Set down the first line below and each line after it, ending with the one that holds "You are a computer-use agent. The image size is (803, 505).". Pictures do not belong in the copy.
##### Records for the exercise #####
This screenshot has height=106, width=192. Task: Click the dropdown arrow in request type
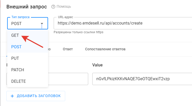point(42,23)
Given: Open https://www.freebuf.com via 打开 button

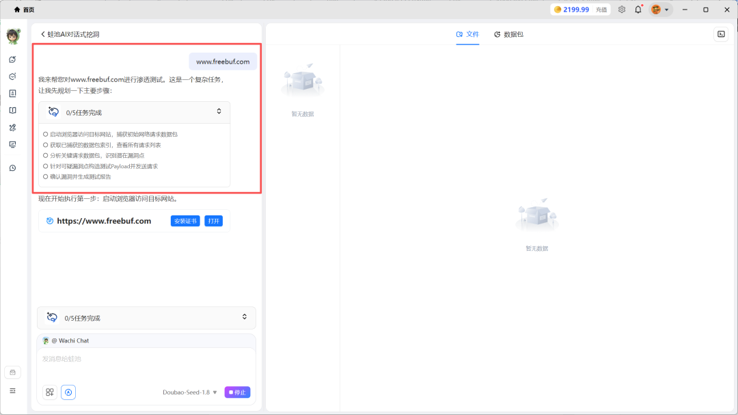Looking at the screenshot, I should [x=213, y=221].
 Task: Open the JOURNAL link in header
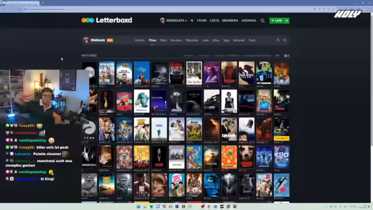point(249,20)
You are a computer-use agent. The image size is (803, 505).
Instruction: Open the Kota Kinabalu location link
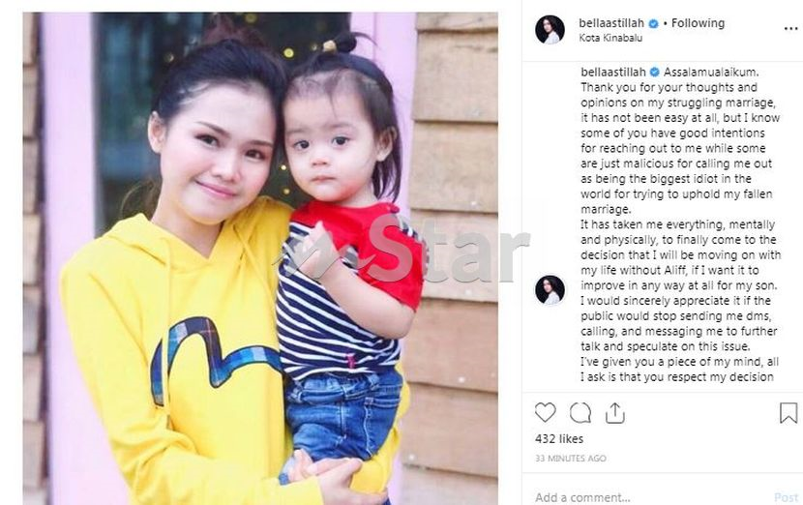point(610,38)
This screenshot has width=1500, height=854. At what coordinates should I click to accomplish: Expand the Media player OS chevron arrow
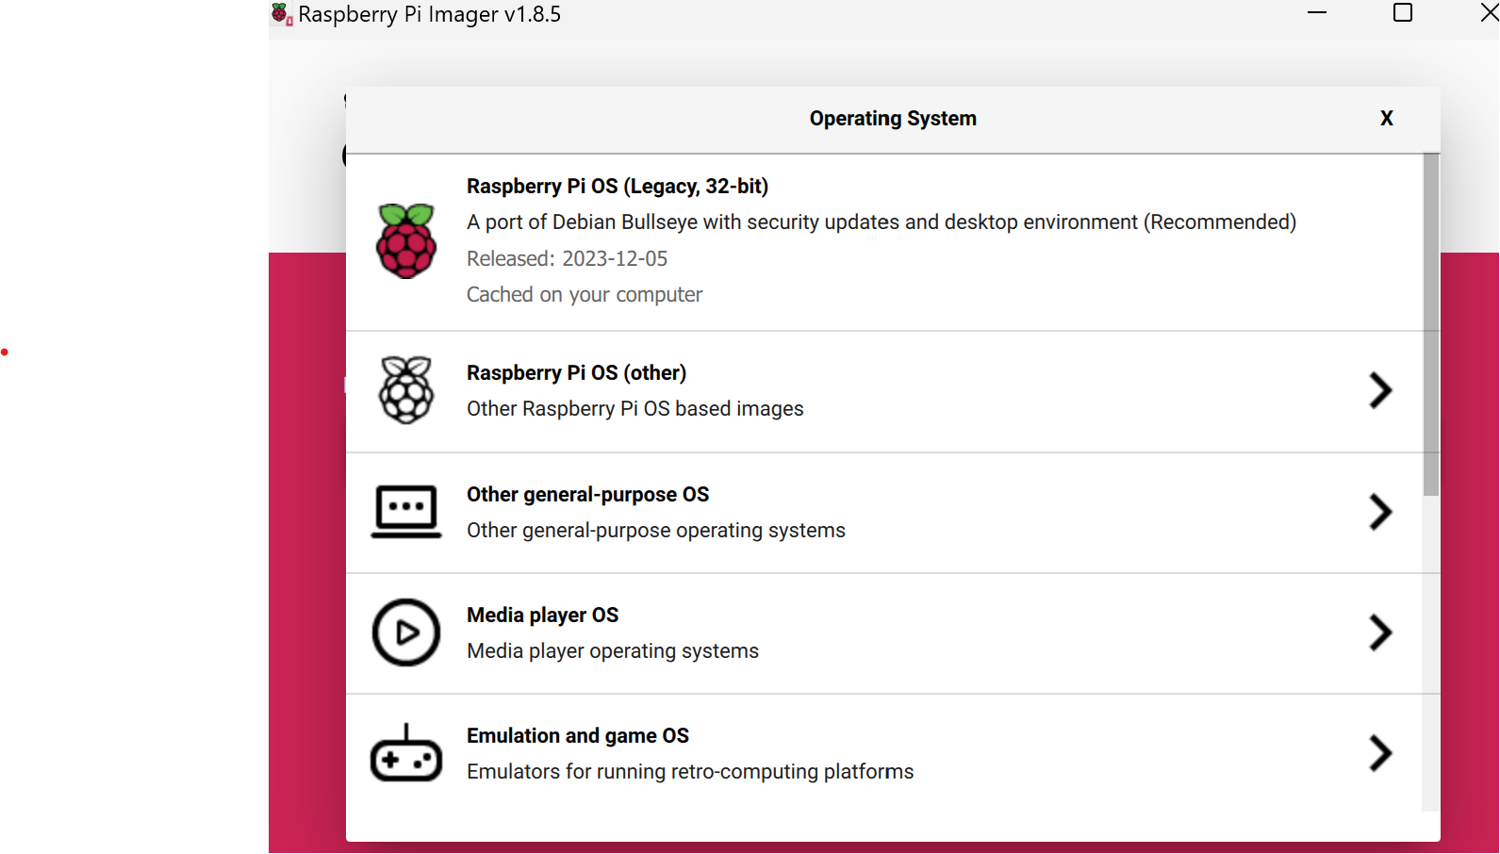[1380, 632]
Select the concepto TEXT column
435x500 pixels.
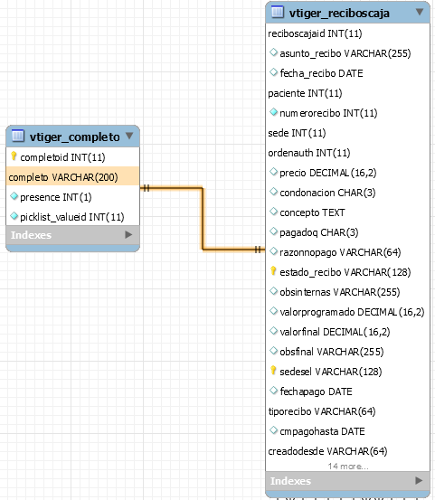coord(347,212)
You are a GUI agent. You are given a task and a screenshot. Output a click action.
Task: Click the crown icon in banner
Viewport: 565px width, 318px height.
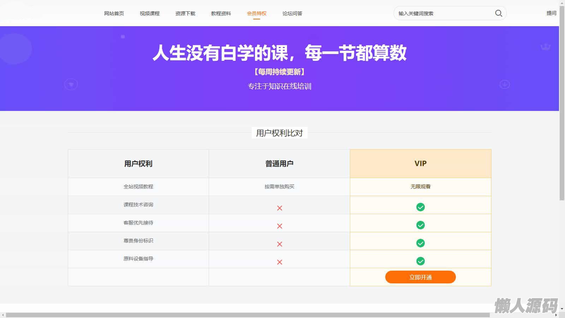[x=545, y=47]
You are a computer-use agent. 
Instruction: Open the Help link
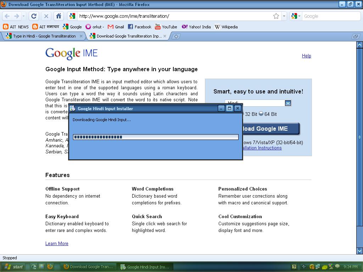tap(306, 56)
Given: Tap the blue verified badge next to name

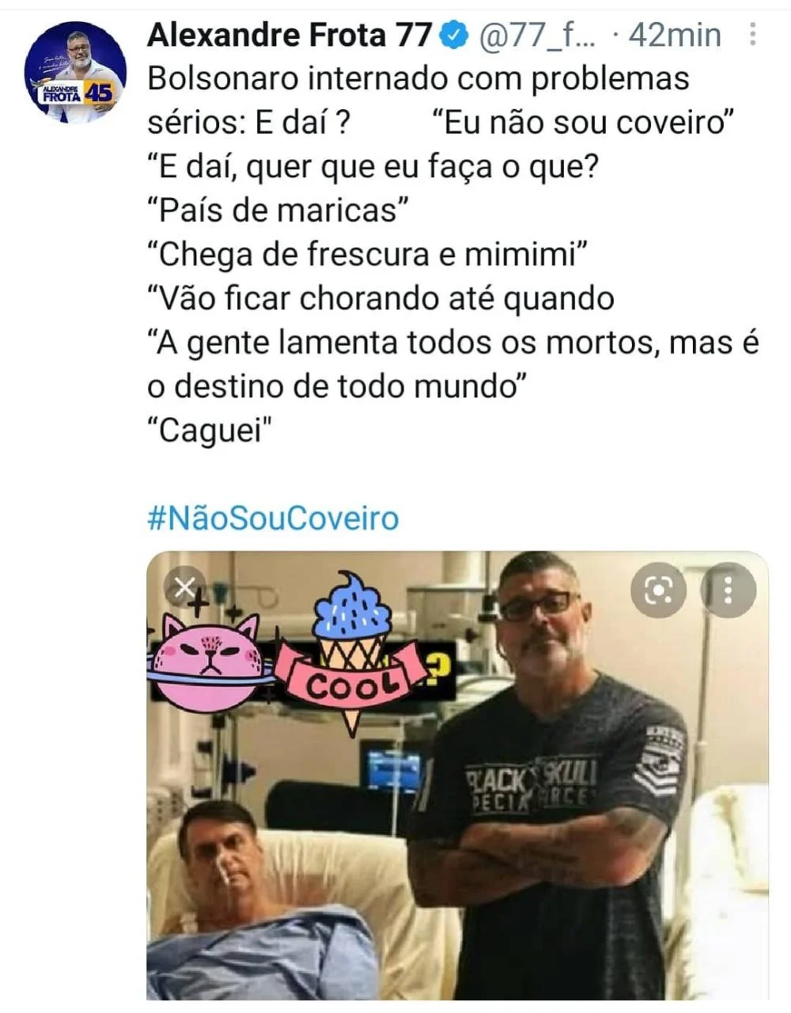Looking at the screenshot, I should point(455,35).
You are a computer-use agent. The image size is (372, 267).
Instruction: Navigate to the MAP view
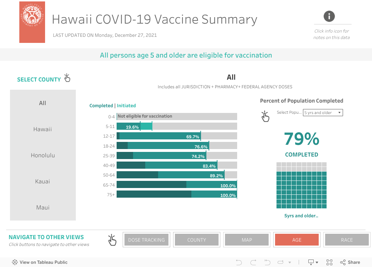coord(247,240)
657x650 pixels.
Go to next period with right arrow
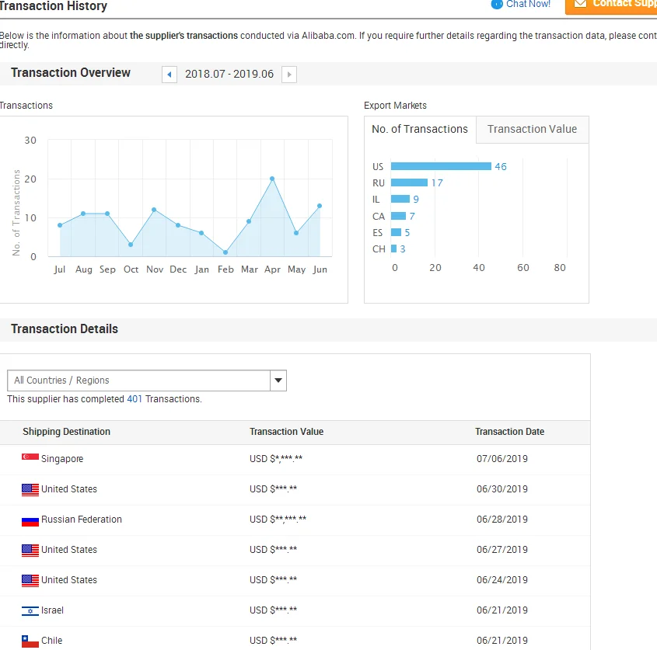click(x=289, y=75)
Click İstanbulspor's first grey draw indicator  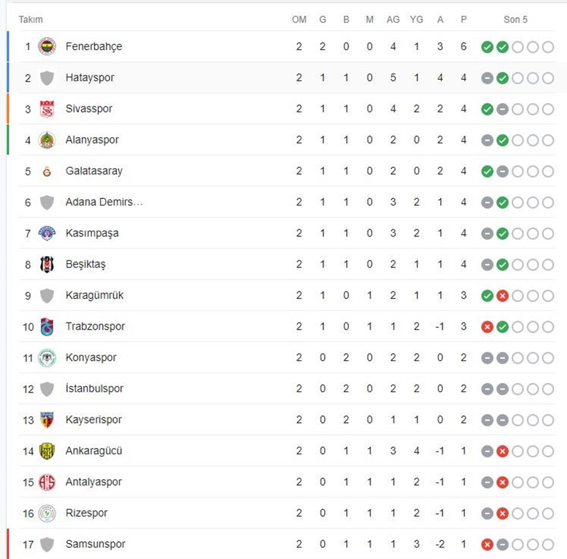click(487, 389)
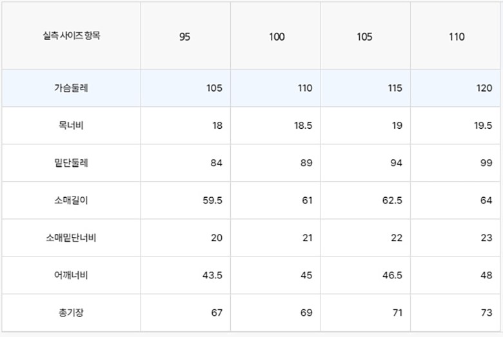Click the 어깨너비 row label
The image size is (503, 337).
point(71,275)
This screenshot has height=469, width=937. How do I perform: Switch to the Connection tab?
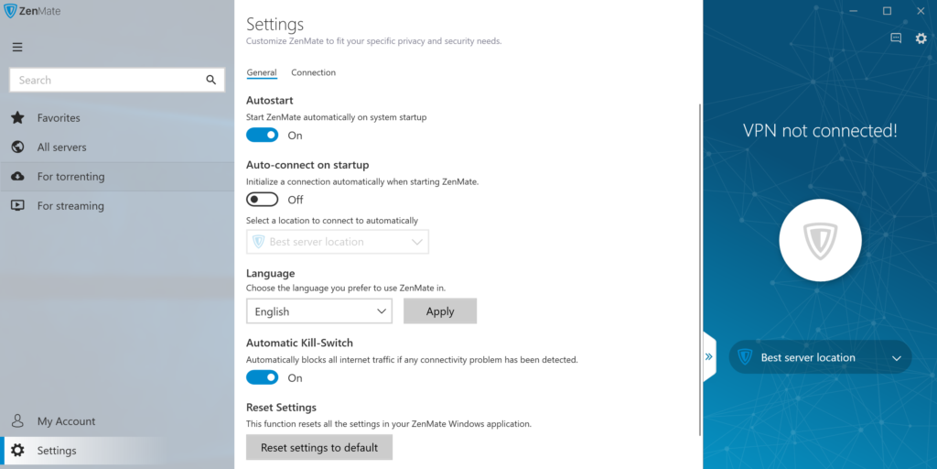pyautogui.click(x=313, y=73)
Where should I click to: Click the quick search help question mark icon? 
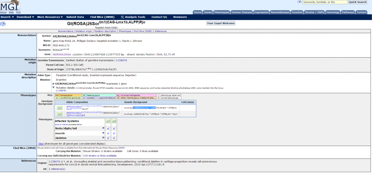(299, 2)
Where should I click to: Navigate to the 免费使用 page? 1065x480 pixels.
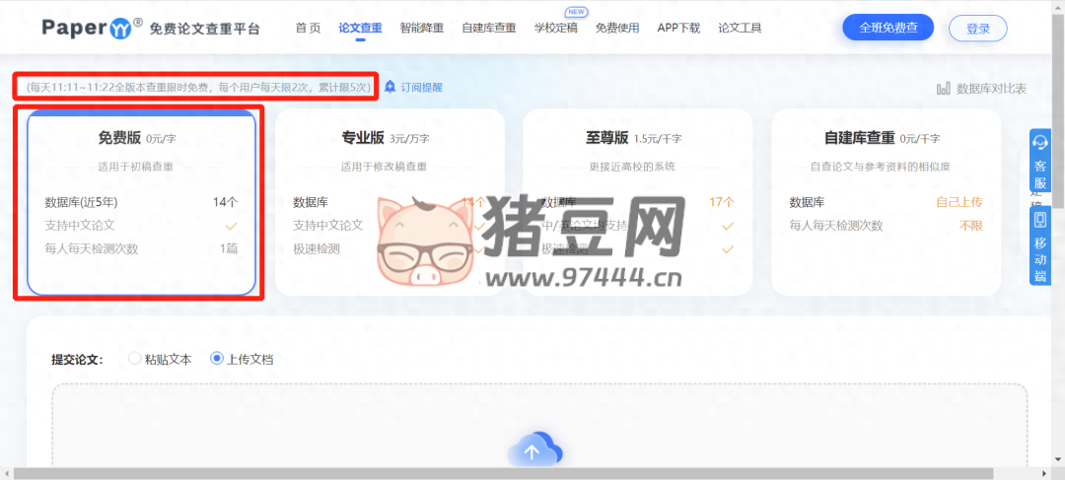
#####
• Result of this exercise:
This screenshot has height=106, width=192. Task: Click the dropdown arrow in request type
point(42,23)
Given: Open https://www.freebuf.com via 打开 button

Looking at the screenshot, I should [x=213, y=221].
 Task: Open the JOURNAL link in header
point(249,20)
You are a computer-use agent. The image size is (803, 505).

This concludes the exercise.